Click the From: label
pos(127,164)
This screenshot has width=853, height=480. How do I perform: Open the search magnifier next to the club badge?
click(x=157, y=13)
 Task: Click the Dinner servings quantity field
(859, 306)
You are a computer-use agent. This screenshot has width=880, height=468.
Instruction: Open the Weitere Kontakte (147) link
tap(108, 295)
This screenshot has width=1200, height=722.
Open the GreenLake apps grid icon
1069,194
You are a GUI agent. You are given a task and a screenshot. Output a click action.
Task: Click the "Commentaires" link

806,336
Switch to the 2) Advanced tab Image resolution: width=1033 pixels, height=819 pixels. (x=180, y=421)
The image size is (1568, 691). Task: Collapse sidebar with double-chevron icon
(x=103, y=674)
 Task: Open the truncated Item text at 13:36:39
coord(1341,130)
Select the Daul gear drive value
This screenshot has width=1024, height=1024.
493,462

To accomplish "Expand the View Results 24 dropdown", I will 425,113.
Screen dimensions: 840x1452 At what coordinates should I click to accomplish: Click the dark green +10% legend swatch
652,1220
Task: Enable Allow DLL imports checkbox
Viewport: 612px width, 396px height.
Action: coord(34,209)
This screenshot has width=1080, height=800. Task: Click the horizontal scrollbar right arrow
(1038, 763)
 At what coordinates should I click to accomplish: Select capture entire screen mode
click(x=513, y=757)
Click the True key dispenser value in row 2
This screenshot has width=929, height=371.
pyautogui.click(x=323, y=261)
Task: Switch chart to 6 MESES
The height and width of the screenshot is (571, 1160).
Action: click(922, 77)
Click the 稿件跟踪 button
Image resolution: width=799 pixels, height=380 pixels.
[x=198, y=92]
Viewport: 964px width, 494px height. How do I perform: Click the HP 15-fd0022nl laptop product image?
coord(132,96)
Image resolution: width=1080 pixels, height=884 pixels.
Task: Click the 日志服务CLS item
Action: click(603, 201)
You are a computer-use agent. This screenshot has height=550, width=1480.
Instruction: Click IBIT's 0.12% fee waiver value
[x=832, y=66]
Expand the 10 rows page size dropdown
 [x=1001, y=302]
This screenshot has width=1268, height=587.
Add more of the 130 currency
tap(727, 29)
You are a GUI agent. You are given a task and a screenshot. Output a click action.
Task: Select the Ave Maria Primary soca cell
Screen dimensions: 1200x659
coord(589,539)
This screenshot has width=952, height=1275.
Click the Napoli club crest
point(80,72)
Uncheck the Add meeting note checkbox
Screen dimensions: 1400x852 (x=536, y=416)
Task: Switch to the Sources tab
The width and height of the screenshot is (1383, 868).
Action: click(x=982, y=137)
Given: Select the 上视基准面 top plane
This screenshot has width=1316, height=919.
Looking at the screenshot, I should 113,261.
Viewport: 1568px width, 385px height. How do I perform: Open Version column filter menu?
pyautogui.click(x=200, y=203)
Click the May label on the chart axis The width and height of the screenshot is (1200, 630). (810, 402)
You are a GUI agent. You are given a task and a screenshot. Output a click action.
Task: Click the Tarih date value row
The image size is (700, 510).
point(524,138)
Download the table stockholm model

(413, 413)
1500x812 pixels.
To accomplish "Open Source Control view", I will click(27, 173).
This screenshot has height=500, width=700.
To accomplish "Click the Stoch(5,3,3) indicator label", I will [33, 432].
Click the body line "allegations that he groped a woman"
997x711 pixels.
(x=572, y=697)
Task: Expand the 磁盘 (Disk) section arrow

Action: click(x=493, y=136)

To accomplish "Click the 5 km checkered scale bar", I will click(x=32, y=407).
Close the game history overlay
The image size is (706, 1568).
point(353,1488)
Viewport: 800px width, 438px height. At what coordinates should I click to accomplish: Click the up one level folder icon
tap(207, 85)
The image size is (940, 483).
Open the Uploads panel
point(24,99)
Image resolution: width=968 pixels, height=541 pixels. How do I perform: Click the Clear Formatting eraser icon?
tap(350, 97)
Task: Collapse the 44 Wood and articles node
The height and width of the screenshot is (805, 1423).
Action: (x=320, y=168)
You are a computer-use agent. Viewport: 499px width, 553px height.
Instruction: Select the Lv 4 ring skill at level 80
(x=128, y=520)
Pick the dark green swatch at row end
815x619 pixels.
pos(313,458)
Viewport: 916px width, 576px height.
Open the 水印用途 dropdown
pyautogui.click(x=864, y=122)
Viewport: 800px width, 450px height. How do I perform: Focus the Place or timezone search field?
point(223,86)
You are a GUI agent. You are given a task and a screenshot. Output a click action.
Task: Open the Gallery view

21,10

Problem to solve:
Please give again the lines above between the line holding "Click the True key dispenser value in row 2" and the line holding "Task: Switch chart to 6 MESES", inclusive, exactly as they are and with nothing added.

Response to this exercise:
Click the True key dispenser value in row 2
This screenshot has width=929, height=371.
pyautogui.click(x=323, y=261)
Task: Switch chart to 6 MESES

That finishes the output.